Valère Novarina photo

Valère Novarina

The playwright, theatre theoretician and painter Valère Novarina was born in Chêne-Bougeries near Geneva, Switzerland, in 1947. The son of the architect Maurice Novarina and the actress Manon Trolliet spent his childhood and youth in Thonon-les-Bains in the region of Haute-Savoie, before he moved to Paris to study Philosophy and Philology at the Sorbonne. In 1958, Novarina became an author, and he has written almost daily ever since. His first play »L’atelier volant« (tr: The flying studio) was produced by Jean-Pierre Sarrazac and first performed in 1974. Since 1986 he has produced almost all his premieres, including »La Scène« (tr: The stage) and »L’Acte inconnu« (tr: The unknown act) at the Festival d’Automne à Paris or the Festival d’Avignon, and most recently »Le vrai Sang« (tr: True blood) at the Odéon - Théâtre de l’Europe in Paris.

»Art Brut« inspires Novarina’s works, and he has rightly been labelled the unique voice of the French theatre. His texts are full of references to the circus, to clowns, funfairs and the Japanese Nō theatre. They follow traditions - from François Rabelais to Alfred Jarry. Patrice Chéreau has praised him as the most important contemporary dramatist in France after the late Bernard-Marie Koltès. Novarina’s style is characterized by neologisms and enumerations. His grammar is non-conventional, his pieces incorporate children’s verses and impromptu poetry, they quote advertising and political slogans, and sayings. Novarina excessively uses what ever language offers, and in doing so creates his own and very particular lingo, the mere function of which goes far beyond mere communication. His book »Lumières du corps« (2006, tr: The Light of the Body) features 421 fragments pondering upon drama, space, and the spoken word. With a reference to Antonin Artaud, Novarina focuses on the body as the centre of theatrical presentation. »La chair de l’homme« (tr: The Flesh of Man; including: »Au dieu inconnu«, tr: To the unknown God) was published in 2005 and is, with 525 pages, the largest of his works so far. In »Au dieu inconnu«, the artist tries to prove God’s existence by means of the theatre and, thus, tries to capture – at the boundary of all imagination – the unspeakable in words. For this purpose he quotes authors from Antiquity until today, mystics and clerics representing different religions, believers and agnostics, and takes a stand in view of the new modern religiosity, which he tends to see more an adventure of the human linguistic capacity than as an ideology.

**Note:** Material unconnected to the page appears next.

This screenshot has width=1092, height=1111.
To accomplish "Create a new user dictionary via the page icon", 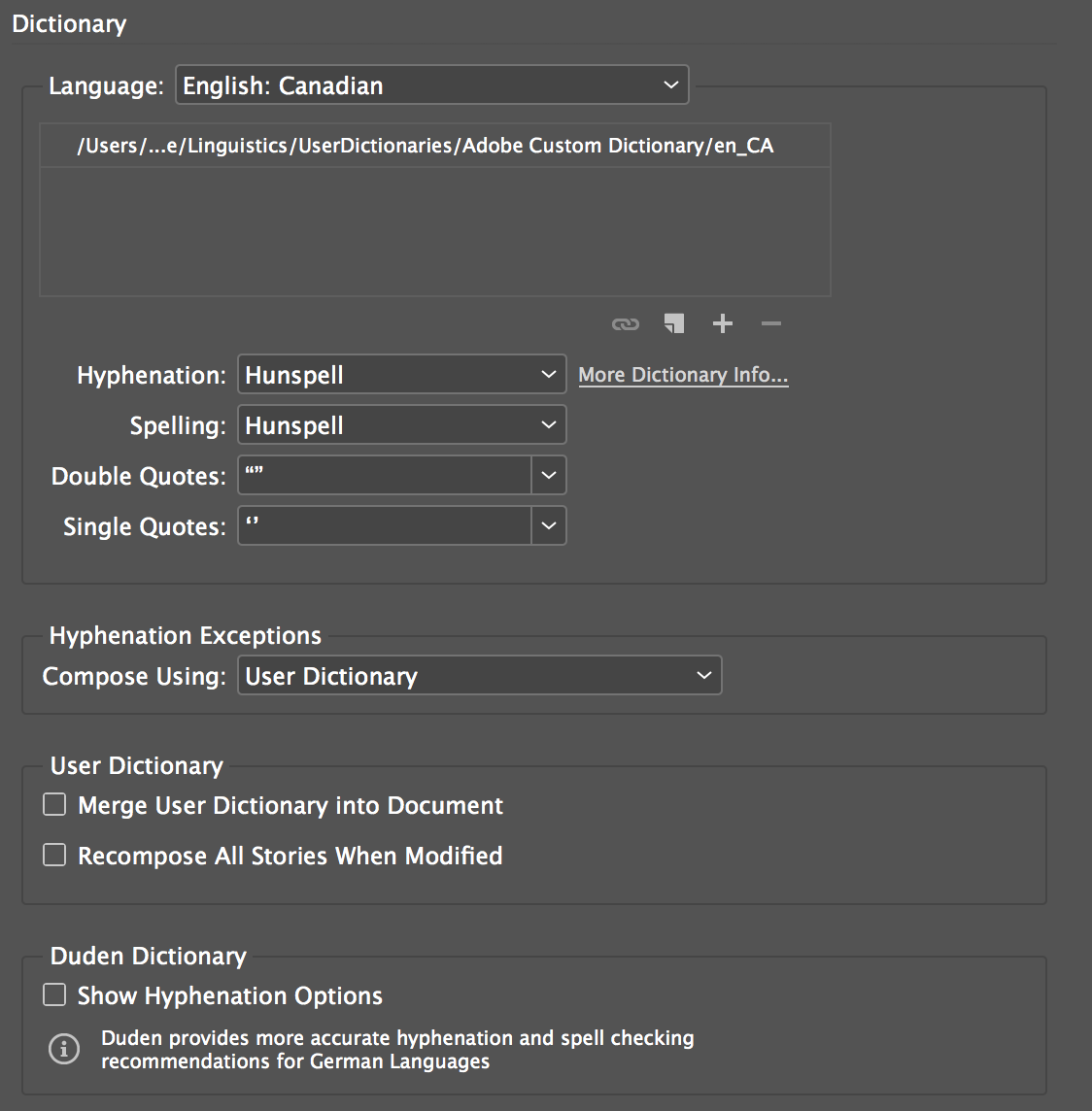I will (674, 323).
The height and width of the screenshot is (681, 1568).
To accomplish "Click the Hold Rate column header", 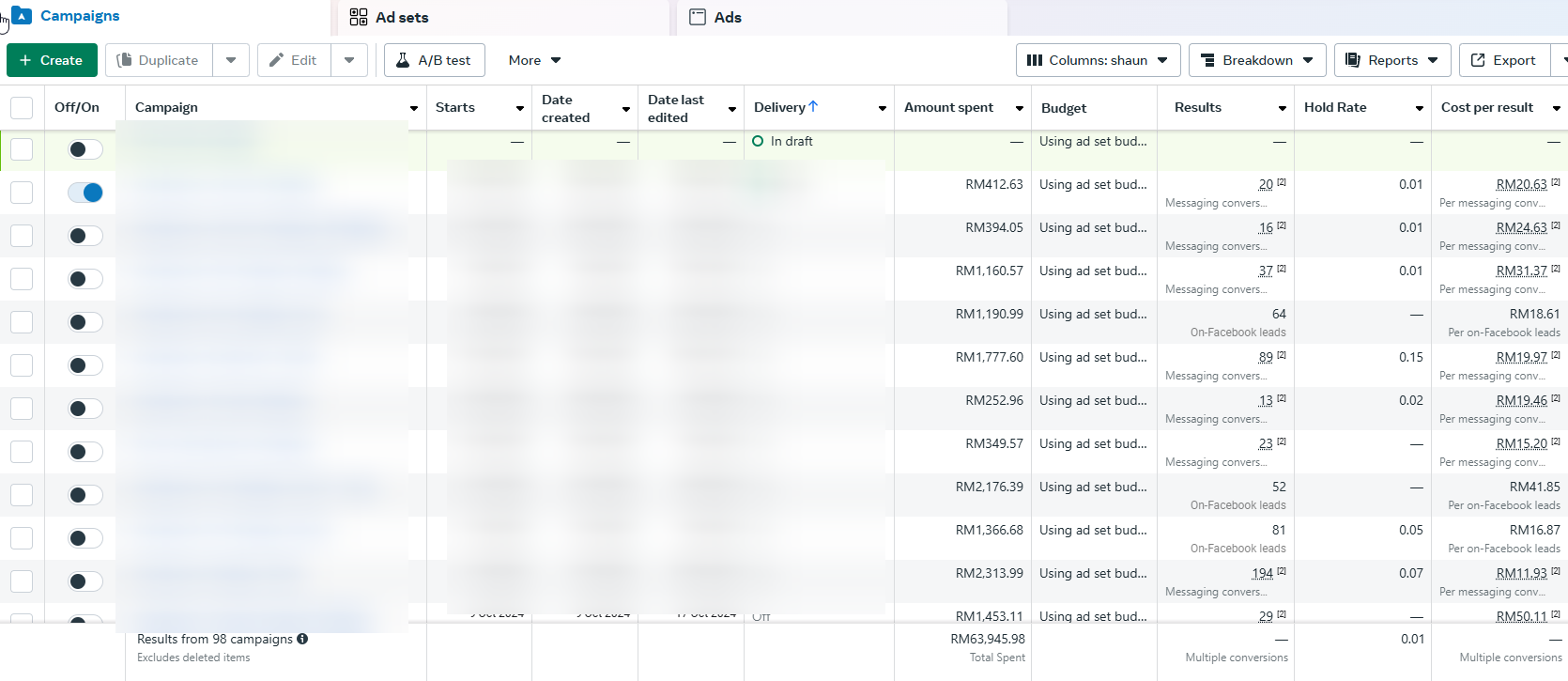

Three feature films are based on texts by Valère Novarina, including Jean-Luc Godard’s »Nouvelle vague« (1990). His plays have been part of the repertoire of the Comédie Française since 2006. He received the Prix Marguerite Duras for »L’Origine Rouge« (2000; tr: The Red Origin) in 2003, and the Grand Prix du Théâtre de l’Académie française. Valère Novarina lives in Paris and his chalet in Haute-Savoie. [literaturfestival]


“Lorsque nous mangeons, c'est signe que nous avons faim de changer les choses. Lorsque nous mangeons c'est pour changer les choses en nous.”